Ciladopa

Clinical data
- Other names: AY-27,110
- Routes of administration: Oral
- ATC code: none;

Legal status
- Legal status: In general: uncontrolled;

Identifiers
- IUPAC name 2-{4-[(2S)-2-(3,4-dimethoxyphenyl)-2-hydroxyethyl]piperazin-1-yl}cyclohepta-2,4,6-trien-1-one;
- CAS Number: 80109-27-9;
- PubChem CID: 133371;
- ChemSpider: 117659;
- UNII: D09L486R3J;
- ChEMBL: ChEMBL2110793;
- CompTox Dashboard (EPA): DTXSID101024642 ;

Chemical and physical data
- Formula: C_{21}H_{26}N_{2}O_{4}
- Molar mass: 370.449 g·mol^{−1}
- 3D model (JSmol): Interactive image;
- SMILES O=C3/C=C\C=C/C=C3/N2CCN(C[C@@H](O)c1ccc(OC)c(OC)c1)CC2;

= Ciladopa =

Chemical compound

Ciladopa (developmental code name AY-27,110) is a dopamine agonist with a similar chemical structure to dopamine. It was under investigation as an antiparkinsonian agent but was discontinued due to concerns of tumorogenesis in rodents.

• _Extracted material_:
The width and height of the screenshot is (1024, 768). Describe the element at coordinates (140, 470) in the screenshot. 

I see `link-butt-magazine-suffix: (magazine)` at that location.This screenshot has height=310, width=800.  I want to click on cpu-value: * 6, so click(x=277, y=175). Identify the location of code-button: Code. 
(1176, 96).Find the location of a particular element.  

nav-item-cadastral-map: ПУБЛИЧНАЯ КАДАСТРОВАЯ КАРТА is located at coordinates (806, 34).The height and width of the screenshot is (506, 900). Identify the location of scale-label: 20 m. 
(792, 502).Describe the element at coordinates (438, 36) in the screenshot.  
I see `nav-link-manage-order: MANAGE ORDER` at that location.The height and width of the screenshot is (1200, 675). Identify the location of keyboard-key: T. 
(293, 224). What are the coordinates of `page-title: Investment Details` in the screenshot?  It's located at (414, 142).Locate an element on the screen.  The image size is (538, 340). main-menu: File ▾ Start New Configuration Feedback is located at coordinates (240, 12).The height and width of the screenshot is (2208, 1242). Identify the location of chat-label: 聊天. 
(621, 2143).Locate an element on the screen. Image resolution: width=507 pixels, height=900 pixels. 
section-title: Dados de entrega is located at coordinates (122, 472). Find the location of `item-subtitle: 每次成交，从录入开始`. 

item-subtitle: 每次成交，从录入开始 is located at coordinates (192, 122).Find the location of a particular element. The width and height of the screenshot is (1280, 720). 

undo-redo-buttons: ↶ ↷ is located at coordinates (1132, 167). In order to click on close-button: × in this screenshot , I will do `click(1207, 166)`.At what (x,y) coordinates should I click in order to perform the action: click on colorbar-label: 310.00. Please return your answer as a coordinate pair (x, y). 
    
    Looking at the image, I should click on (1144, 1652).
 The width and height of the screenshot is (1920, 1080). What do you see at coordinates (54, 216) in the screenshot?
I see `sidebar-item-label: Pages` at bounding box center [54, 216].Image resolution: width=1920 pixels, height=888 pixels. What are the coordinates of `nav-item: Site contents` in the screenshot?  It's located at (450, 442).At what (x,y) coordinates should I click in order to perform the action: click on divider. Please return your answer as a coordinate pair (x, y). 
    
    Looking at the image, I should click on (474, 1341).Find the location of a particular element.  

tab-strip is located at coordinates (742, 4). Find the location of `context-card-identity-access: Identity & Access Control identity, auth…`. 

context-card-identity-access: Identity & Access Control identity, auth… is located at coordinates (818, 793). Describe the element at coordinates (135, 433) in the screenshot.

• _Exercise instructions_:
**a.** Answer these from the Ciladopa page:
(i) By what route is the drug given?
(ii) What molar mass is listed?
(iii) Why was work on it as an antiparkinsonian agent stopped?
**b.** Retype the Ciladopa page from "Chemical compound" up to and including "tumorogenesis in rodents.".
The records have nothing to do with the Ciladopa page.

• _Completed exercise_:
**a.**
(i) Oral
(ii) 370.449 g·mol^{−1}
(iii) It was discontinued due to concerns of tumorogenesis in rodents.

**b.**
Chemical compound

Ciladopa (developmental code name AY-27,110) is a dopamine agonist with a similar chemical structure to dopamine. It was under investigation as an antiparkinsonian agent but was discontinued due to concerns of tumorogenesis in rodents.